Can you format every line of the rows below as a Markdown table with the columns No. and Line, numbering each line and leaving out any blank lines?

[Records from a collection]
⟨

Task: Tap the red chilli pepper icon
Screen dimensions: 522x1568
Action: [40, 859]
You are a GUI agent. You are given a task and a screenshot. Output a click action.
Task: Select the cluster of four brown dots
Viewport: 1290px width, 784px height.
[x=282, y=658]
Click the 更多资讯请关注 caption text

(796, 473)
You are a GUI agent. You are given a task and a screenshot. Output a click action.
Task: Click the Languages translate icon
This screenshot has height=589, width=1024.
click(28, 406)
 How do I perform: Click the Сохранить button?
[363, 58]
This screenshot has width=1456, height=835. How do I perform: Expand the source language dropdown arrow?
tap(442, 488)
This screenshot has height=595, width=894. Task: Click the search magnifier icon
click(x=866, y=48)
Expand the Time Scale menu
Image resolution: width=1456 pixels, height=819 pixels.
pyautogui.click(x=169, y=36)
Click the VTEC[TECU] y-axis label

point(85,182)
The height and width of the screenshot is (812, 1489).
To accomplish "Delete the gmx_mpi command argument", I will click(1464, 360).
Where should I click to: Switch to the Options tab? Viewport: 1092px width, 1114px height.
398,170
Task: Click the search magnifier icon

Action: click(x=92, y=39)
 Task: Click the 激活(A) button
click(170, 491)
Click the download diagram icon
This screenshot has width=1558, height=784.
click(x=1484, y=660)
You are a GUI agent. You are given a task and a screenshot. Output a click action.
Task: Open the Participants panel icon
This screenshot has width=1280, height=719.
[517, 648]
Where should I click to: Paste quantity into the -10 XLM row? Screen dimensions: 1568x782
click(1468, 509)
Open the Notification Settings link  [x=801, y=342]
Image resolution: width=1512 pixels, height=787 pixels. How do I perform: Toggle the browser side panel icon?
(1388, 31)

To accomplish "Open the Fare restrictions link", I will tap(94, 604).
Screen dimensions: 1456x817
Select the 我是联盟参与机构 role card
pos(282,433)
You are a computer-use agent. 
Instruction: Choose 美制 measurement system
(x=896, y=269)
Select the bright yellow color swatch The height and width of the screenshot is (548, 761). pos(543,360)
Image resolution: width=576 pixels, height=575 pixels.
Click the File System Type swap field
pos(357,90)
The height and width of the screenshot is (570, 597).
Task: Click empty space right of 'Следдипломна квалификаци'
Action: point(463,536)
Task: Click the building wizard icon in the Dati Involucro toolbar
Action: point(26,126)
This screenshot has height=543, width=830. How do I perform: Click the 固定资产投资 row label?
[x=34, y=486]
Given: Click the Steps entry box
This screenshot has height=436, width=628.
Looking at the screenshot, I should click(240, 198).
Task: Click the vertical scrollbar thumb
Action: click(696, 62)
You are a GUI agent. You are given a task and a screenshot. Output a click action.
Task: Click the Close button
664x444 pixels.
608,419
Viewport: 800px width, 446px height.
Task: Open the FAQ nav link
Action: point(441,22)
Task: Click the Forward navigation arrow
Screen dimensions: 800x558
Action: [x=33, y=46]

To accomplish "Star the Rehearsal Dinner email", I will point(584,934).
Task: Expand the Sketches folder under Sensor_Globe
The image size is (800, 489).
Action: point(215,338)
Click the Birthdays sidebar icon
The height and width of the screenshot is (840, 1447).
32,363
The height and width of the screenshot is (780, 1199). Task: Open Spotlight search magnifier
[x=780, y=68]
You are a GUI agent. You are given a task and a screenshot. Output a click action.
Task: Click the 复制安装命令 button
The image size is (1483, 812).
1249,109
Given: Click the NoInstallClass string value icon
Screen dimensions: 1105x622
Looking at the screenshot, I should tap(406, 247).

⟩

TASK ANSWER:
| No. | Line |
|---|---|
| 1 | Task: Tap the red chilli pepper icon |
| 2 | Screen dimensions: 522x1568 |
| 3 | Action: [40, 859] |
| 4 | You are a GUI agent. You are given a task and a screenshot. Output a click action. |
| 5 | Task: Select the cluster of four brown dots |
| 6 | Viewport: 1290px width, 784px height. |
| 7 | [x=282, y=658] |
| 8 | Click the 更多资讯请关注 caption text |
| 9 | (796, 473) |
| 10 | You are a GUI agent. You are given a task and a screenshot. Output a click action. |
| 11 | Task: Click the Languages translate icon |
| 12 | This screenshot has height=589, width=1024. |
| 13 | click(28, 406) |
| 14 |  How do I perform: Click the Сохранить button? |
| 15 | [363, 58] |
| 16 | This screenshot has width=1456, height=835. How do I perform: Expand the source language dropdown arrow? |
| 17 | tap(442, 488) |
| 18 | This screenshot has height=595, width=894. Task: Click the search magnifier icon |
| 19 | click(x=866, y=48) |
| 20 | Expand the Time Scale menu |
| 21 | Image resolution: width=1456 pixels, height=819 pixels. |
| 22 | pyautogui.click(x=169, y=36) |
| 23 | Click the VTEC[TECU] y-axis label |
| 24 | point(85,182) |
| 25 | The height and width of the screenshot is (812, 1489). |
| 26 | To accomplish "Delete the gmx_mpi command argument", I will click(1464, 360). |
| 27 | Where should I click to: Switch to the Options tab? Viewport: 1092px width, 1114px height. |
| 28 | 398,170 |
| 29 | Task: Click the search magnifier icon |
| 30 | Action: click(x=92, y=39) |
| 31 |  Task: Click the 激活(A) button |
| 32 | click(170, 491) |
| 33 | Click the download diagram icon |
| 34 | This screenshot has width=1558, height=784. |
| 35 | click(x=1484, y=660) |
| 36 | You are a GUI agent. You are given a task and a screenshot. Output a click action. |
| 37 | Task: Open the Participants panel icon |
| 38 | This screenshot has width=1280, height=719. |
| 39 | [517, 648] |
| 40 | Where should I click to: Paste quantity into the -10 XLM row? Screen dimensions: 1568x782 |
| 41 | click(1468, 509) |
| 42 | Open the Notification Settings link  [x=801, y=342] |
| 43 | Image resolution: width=1512 pixels, height=787 pixels. How do I perform: Toggle the browser side panel icon? |
| 44 | (1388, 31) |
| 45 | To accomplish "Open the Fare restrictions link", I will tap(94, 604). |
| 46 | Screen dimensions: 1456x817 |
| 47 | Select the 我是联盟参与机构 role card |
| 48 | pos(282,433) |
| 49 | You are a computer-use agent.  |
| 50 | Instruction: Choose 美制 measurement system |
| 51 | (x=896, y=269) |
| 52 | Select the bright yellow color swatch The height and width of the screenshot is (548, 761). pos(543,360) |
| 53 | Image resolution: width=576 pixels, height=575 pixels. |
| 54 | Click the File System Type swap field |
| 55 | pos(357,90) |
| 56 | The height and width of the screenshot is (570, 597). |
| 57 | Task: Click empty space right of 'Следдипломна квалификаци' |
| 58 | Action: point(463,536) |
| 59 | Task: Click the building wizard icon in the Dati Involucro toolbar |
| 60 | Action: point(26,126) |
| 61 | This screenshot has height=543, width=830. How do I perform: Click the 固定资产投资 row label? |
| 62 | [x=34, y=486] |
| 63 | Given: Click the Steps entry box |
| 64 | This screenshot has height=436, width=628. |
| 65 | Looking at the screenshot, I should click(240, 198). |
| 66 | Task: Click the vertical scrollbar thumb |
| 67 | Action: click(696, 62) |
| 68 | You are a GUI agent. You are given a task and a screenshot. Output a click action. |
| 69 | Task: Click the Close button |
| 70 | 664x444 pixels. |
| 71 | 608,419 |
| 72 | Viewport: 800px width, 446px height. |
| 73 | Task: Open the FAQ nav link |
| 74 | Action: point(441,22) |
| 75 | Task: Click the Forward navigation arrow |
| 76 | Screen dimensions: 800x558 |
| 77 | Action: [x=33, y=46] |
| 78 | To accomplish "Star the Rehearsal Dinner email", I will point(584,934). |
| 79 | Task: Expand the Sketches folder under Sensor_Globe |
| 80 | The image size is (800, 489). |
| 81 | Action: point(215,338) |
| 82 | Click the Birthdays sidebar icon |
| 83 | The height and width of the screenshot is (840, 1447). |
| 84 | 32,363 |
| 85 | The height and width of the screenshot is (780, 1199). Task: Open Spotlight search magnifier |
| 86 | [x=780, y=68] |
| 87 | You are a GUI agent. You are given a task and a screenshot. Output a click action. |
| 88 | Task: Click the 复制安装命令 button |
| 89 | The image size is (1483, 812). |
| 90 | 1249,109 |
| 91 | Given: Click the NoInstallClass string value icon |
| 92 | Screen dimensions: 1105x622 |
| 93 | Looking at the screenshot, I should tap(406, 247). |